Afatinib (Giotrif/Gilotrif®, Boehringer Ingelheim, Ingelheim, Germany; 2, Figure 1) is a second-generation irreversible 4-anilinoquinazoline inhibitor of EGFR [19]. By virtue of its Michael acceptor moiety, it is an irreversible inhibitor, which acts by covalent binding to a cysteine residue in the ATP binding domain of EGFR (Cys 797), HER2 (Cys 805), and ERBB4 (Cys 803) [19,20]. It can be hypothesized that the covalent binding of afatinib to EGFR could result in longer retention in the tumor as compared to the reversible TKI erlotinib and could thus provide a PET probe with improved tumor retention. Afatinib has recently gained approval for the treatment of patients with metastatic NSCLC whose tumors harbor common EGFR-activating mutations [11].
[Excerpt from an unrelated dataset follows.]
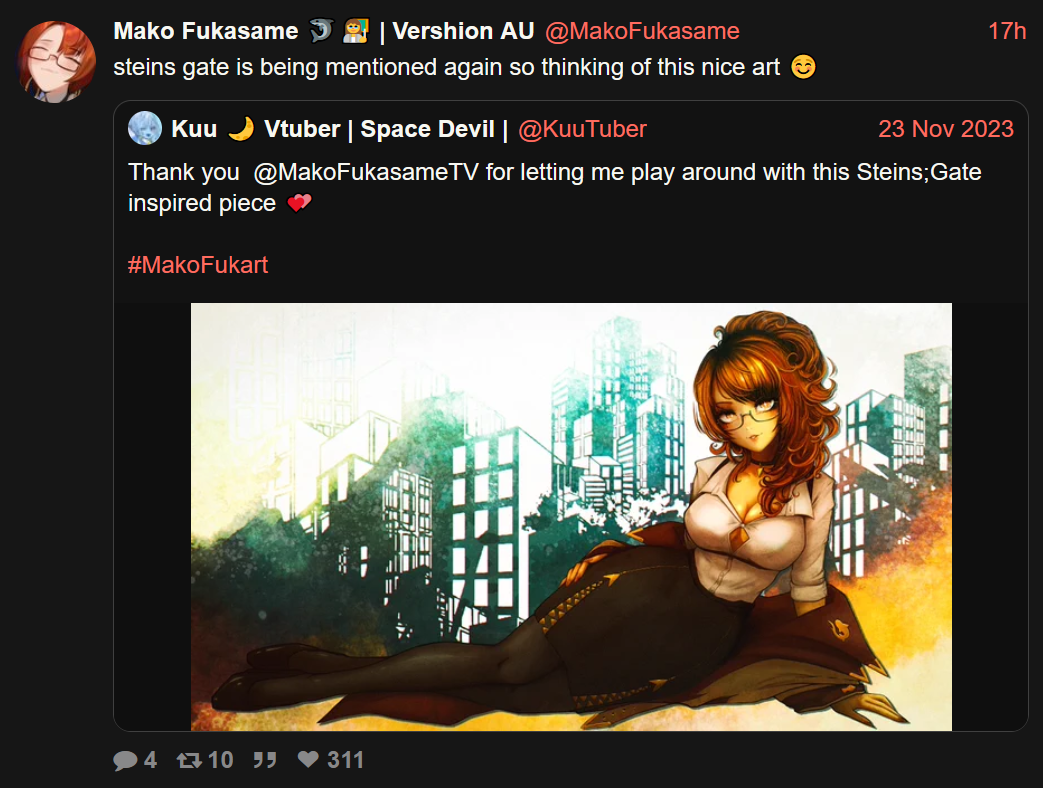
Task: Click the retweet arrows icon
Action: [x=189, y=760]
We recently reported the fluorine-18 labeling of afatinib and initial preclinical evaluation [21]. These studies demonstrated excellent in vivo stability of the tracer, with over 80% of intact [18F]afatinib present 45 min post injection (PI) in the blood plasma. Uptake in NSCLC xenografted mice was also observed. These achievements now allow for the first time the direct comparison of the tumor-targeting potential of the first-generation reversible TKI [11C]erlotinib and the second-generation irreversible TKI [18F]afatinib, both approved for the treatment of NSCLC. The aim of this study was to determine whether irreversible TKIs have improved tumor-targeting properties and kinetics and to investigate the influence of drug efflux transporters on the tumor uptake kinetics of these compounds.

Methods

Cell lines and reagents

Human lung cancer cell lines A549, H1975, and HCC827 were obtained from the American Type Culture Collection. Erlotinib was obtained from Sequioa Research Products (Pangbourne, UK), and afatinib was obtained from Axxon Medchem (Groningen, The Netherlands).

Xenografts

Female athymic nude mice (20 to 25 g) (Harlan Laboratories, Horst, The Netherlands) were housed in sterile cages under standard conditions (24°C, 60% relative humidity, 12-h light/dark cycles) and provided with water and food ad libitum. All reported studies were performed according to the national regulation and approved by the local animal experiments ethical committee (VU University Medical Center animal experimentation ethics committee). Subcutaneous tumors were induced by inoculating approximately 2 × 106 cells of the A549, H1975, or HCC827 cell lines on the left flank. Approximately 1 to 2 weeks after tumor cell inoculation, the tumors were of suitable size (100 to 200 mm3).

Sequencing of xenografts

EGFR mutation analysis was performed on DNA isolated from xenografts using high-resolution melting followed by cycle sequencing of PCR products displaying a suspect melting profile, as described before [22].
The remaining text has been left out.